━━━━━ VORLIEGENDER TEXT
Rezension

Erst im letzten Drittel ein Psychothriller

Wenn das Eis bricht - Camilla Grebe

Wenn das Eis bricht
von Camilla Grebe

Bewertet mit 2 Sternen

Ein Wälzer aus Schweden, dazu noch spannende Einzelthemen, ich habe wirklich viel Hoffnung in „Wenn das Eis bricht“ gesteckt und musste schnell feststellen, dass der neue Psychothriller aus dem Hause btb diese kaum nähren kann.

Der Fall, der angeboten wird, klingt ungeheuer vielversprechend, denn Köpfen ist wirklich in meinen Augen nochmal eine ganz besondere Form des Ermordens. Von daher war klar, dass wir es mit einem Täter zu tun haben würde, der nicht aus Notwehr gehandelt hat oder mal kurz im Affekt gehandelt hat. Und genau diese Täter sind es, deren Psyche ich gerne ergründe und das erwarte ich in Psychothriller einfach. Daher umso trauriger, dass dieser Fall eher wie ein Nebenprodukt wirkte, um gleich drei Figuren intensiv hinter die Birne zu schauen.
━━━━━━━━━━
━━━━━ AUSGANGSDATEN
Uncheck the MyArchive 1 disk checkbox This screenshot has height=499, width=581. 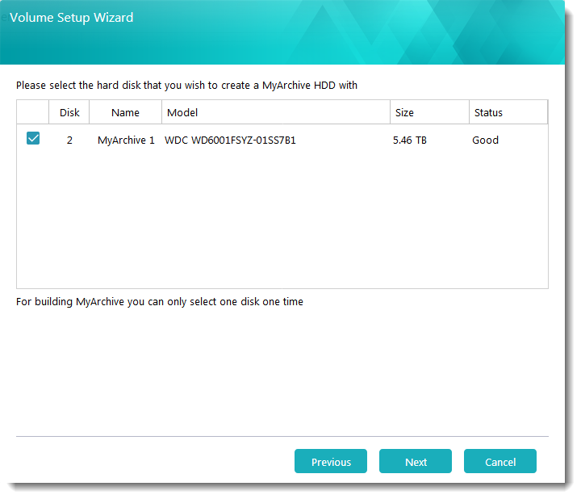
━━━━━━━━━━
Schreibe den Abschnitt der Rezension neu, der mit den Worten „Wenn das Eis bricht - Camilla“ beginnt und nach „Birne zu schauen.“ endet. Ersetze darin „Wälzer“ durch „Schmöker“.

Wenn das Eis bricht - Camilla Grebe

Wenn das Eis bricht
von Camilla Grebe

Bewertet mit 2 Sternen

Ein Schmöker aus Schweden, dazu noch spannende Einzelthemen, ich habe wirklich viel Hoffnung in „Wenn das Eis bricht“ gesteckt und musste schnell feststellen, dass der neue Psychothriller aus dem Hause btb diese kaum nähren kann.

Der Fall, der angeboten wird, klingt ungeheuer vielversprechend, denn Köpfen ist wirklich in meinen Augen nochmal eine ganz besondere Form des Ermordens. Von daher war klar, dass wir es mit einem Täter zu tun haben würde, der nicht aus Notwehr gehandelt hat oder mal kurz im Affekt gehandelt hat. Und genau diese Täter sind es, deren Psyche ich gerne ergründe und das erwarte ich in Psychothriller einfach. Daher umso trauriger, dass dieser Fall eher wie ein Nebenprodukt wirkte, um gleich drei Figuren intensiv hinter die Birne zu schauen.